(Data for this task Opens)

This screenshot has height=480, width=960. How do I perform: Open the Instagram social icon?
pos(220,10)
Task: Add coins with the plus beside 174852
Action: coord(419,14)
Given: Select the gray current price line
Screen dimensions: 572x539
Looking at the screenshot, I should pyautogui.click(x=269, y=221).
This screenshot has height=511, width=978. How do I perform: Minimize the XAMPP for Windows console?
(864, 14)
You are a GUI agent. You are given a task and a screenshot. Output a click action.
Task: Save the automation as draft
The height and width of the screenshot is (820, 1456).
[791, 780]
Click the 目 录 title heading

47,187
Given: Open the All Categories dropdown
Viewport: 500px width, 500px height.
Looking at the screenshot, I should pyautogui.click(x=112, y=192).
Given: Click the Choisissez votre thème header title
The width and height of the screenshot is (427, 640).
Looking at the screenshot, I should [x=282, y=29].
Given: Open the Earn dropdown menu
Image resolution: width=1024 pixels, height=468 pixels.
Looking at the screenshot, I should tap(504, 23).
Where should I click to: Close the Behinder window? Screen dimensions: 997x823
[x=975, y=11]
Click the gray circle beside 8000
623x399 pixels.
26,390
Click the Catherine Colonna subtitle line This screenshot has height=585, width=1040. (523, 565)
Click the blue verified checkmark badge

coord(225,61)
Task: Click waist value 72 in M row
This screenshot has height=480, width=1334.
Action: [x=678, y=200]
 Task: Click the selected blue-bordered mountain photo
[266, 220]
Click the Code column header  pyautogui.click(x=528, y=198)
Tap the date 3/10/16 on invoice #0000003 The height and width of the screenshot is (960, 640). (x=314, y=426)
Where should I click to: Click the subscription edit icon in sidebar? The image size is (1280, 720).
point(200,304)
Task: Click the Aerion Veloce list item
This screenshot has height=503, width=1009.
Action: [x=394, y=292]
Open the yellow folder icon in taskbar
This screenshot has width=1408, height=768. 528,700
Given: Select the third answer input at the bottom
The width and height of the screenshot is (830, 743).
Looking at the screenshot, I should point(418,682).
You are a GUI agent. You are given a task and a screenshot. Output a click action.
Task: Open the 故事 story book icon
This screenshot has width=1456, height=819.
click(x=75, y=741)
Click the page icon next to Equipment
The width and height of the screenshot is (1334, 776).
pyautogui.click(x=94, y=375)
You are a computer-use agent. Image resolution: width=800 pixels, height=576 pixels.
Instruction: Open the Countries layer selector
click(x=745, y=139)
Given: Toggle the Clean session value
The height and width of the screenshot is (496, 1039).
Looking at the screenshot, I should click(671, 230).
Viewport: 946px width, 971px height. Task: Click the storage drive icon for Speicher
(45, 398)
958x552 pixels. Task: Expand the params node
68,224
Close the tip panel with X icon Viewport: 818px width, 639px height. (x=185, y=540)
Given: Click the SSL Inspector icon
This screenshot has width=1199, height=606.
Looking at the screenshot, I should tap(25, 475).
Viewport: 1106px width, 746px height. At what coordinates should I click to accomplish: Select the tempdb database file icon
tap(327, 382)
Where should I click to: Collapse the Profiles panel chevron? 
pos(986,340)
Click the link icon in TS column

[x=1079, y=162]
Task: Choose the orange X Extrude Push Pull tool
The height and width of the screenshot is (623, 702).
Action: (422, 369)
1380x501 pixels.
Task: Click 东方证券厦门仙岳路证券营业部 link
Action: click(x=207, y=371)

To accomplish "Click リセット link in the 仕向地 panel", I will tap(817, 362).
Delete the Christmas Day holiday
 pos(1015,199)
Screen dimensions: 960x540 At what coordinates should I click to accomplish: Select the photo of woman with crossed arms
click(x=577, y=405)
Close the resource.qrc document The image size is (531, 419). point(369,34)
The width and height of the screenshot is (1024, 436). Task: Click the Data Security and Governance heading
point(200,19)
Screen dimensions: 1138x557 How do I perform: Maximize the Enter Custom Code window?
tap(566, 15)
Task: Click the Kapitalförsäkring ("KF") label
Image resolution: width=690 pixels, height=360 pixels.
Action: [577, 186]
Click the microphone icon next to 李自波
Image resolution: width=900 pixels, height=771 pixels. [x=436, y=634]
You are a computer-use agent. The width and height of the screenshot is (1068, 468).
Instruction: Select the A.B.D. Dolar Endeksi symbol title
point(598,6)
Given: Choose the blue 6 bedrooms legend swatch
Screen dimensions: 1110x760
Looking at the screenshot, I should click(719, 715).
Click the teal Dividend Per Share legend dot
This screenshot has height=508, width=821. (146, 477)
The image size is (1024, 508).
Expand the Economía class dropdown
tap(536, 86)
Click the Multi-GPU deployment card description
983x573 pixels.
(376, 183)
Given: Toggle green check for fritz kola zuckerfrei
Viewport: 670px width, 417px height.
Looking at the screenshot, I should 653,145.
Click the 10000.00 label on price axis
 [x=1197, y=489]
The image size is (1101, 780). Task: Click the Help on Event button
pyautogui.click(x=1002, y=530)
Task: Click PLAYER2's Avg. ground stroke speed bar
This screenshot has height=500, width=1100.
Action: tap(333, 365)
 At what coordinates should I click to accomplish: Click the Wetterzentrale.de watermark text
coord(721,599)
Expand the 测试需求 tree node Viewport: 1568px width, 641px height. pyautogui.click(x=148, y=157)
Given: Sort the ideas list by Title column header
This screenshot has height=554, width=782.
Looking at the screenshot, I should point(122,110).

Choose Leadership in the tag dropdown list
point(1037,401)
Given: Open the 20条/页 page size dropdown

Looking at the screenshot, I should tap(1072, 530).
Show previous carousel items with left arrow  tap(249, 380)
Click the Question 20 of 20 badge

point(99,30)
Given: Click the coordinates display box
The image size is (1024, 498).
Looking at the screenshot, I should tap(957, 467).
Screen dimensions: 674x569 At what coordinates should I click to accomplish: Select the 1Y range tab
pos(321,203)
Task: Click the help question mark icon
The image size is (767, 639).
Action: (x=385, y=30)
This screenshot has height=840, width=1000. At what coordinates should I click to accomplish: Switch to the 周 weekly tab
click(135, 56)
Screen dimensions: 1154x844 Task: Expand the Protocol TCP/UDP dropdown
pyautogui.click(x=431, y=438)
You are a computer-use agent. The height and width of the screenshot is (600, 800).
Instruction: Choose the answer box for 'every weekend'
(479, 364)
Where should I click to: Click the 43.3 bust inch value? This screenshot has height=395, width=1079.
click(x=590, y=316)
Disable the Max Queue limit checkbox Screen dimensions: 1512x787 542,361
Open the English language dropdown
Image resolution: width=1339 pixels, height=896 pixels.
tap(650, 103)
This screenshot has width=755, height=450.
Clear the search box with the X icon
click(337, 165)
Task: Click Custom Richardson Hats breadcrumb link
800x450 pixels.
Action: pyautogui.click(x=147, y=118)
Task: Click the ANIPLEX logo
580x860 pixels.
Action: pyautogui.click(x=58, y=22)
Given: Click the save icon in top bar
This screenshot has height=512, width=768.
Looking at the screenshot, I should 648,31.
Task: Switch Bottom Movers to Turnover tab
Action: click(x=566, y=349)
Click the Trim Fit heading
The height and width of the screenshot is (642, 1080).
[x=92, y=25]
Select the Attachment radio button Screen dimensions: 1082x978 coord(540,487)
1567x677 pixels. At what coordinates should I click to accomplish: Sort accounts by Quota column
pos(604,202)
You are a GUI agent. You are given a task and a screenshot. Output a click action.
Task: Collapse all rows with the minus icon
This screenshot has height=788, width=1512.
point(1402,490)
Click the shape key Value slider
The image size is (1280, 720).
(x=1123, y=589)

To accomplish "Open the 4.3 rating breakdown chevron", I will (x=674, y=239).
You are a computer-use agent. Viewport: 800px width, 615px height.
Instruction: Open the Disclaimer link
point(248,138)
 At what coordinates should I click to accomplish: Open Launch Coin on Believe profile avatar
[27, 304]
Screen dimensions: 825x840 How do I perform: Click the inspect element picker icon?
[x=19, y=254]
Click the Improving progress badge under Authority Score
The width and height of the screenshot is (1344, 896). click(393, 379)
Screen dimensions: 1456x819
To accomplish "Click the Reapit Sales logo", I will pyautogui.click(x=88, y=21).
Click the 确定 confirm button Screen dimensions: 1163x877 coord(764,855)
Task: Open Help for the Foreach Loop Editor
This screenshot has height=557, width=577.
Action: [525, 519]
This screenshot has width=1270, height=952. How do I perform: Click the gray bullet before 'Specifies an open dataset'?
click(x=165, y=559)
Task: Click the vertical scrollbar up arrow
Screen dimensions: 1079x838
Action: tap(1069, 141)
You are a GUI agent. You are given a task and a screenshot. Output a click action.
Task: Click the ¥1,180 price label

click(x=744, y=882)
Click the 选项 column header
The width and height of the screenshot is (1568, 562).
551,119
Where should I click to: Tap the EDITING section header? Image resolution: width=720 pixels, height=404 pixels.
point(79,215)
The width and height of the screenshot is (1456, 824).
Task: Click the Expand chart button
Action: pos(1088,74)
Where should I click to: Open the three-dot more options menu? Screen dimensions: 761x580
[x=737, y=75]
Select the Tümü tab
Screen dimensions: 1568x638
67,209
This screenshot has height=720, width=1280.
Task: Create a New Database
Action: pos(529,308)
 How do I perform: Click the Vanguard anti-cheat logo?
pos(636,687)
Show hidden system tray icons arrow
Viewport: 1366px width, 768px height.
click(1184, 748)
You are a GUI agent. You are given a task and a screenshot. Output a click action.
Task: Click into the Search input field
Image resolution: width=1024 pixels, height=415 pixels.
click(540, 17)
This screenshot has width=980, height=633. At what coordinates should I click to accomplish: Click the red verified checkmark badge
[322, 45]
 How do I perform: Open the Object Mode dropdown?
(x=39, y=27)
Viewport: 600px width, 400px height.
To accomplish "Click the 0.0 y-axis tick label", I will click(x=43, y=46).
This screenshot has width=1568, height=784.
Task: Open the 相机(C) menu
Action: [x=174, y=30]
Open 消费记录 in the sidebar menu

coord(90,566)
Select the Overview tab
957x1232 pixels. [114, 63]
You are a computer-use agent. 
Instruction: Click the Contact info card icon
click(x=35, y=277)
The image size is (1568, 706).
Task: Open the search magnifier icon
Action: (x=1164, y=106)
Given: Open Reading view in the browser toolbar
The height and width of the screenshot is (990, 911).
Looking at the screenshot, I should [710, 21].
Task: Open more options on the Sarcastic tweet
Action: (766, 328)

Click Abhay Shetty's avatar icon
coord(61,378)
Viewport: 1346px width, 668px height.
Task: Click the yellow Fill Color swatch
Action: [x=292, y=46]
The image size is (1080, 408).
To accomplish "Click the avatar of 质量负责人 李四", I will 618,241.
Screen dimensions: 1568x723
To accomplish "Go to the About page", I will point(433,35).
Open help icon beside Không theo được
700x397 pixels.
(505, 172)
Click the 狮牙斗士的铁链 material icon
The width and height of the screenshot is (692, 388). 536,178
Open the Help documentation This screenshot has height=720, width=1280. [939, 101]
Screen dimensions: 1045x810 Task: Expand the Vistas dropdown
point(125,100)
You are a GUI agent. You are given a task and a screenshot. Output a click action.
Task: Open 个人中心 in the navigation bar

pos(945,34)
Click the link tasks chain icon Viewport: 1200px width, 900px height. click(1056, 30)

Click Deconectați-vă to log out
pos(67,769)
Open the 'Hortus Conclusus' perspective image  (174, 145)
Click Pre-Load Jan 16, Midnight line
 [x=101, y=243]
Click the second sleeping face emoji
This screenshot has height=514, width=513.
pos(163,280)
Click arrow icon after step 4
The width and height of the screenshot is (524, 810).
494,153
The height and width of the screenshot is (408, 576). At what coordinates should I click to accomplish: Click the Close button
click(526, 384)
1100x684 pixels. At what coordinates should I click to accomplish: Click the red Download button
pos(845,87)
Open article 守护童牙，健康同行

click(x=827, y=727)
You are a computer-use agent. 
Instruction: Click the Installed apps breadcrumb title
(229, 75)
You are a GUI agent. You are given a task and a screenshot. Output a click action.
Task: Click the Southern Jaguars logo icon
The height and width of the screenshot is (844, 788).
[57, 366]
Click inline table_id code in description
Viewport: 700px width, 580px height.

(Data for this task Closes)

## What the task requires
Within the entries above, find each line where "description" appears; copy every one.

## Task output
Click the Multi-GPU deployment card description
Click inline table_id code in description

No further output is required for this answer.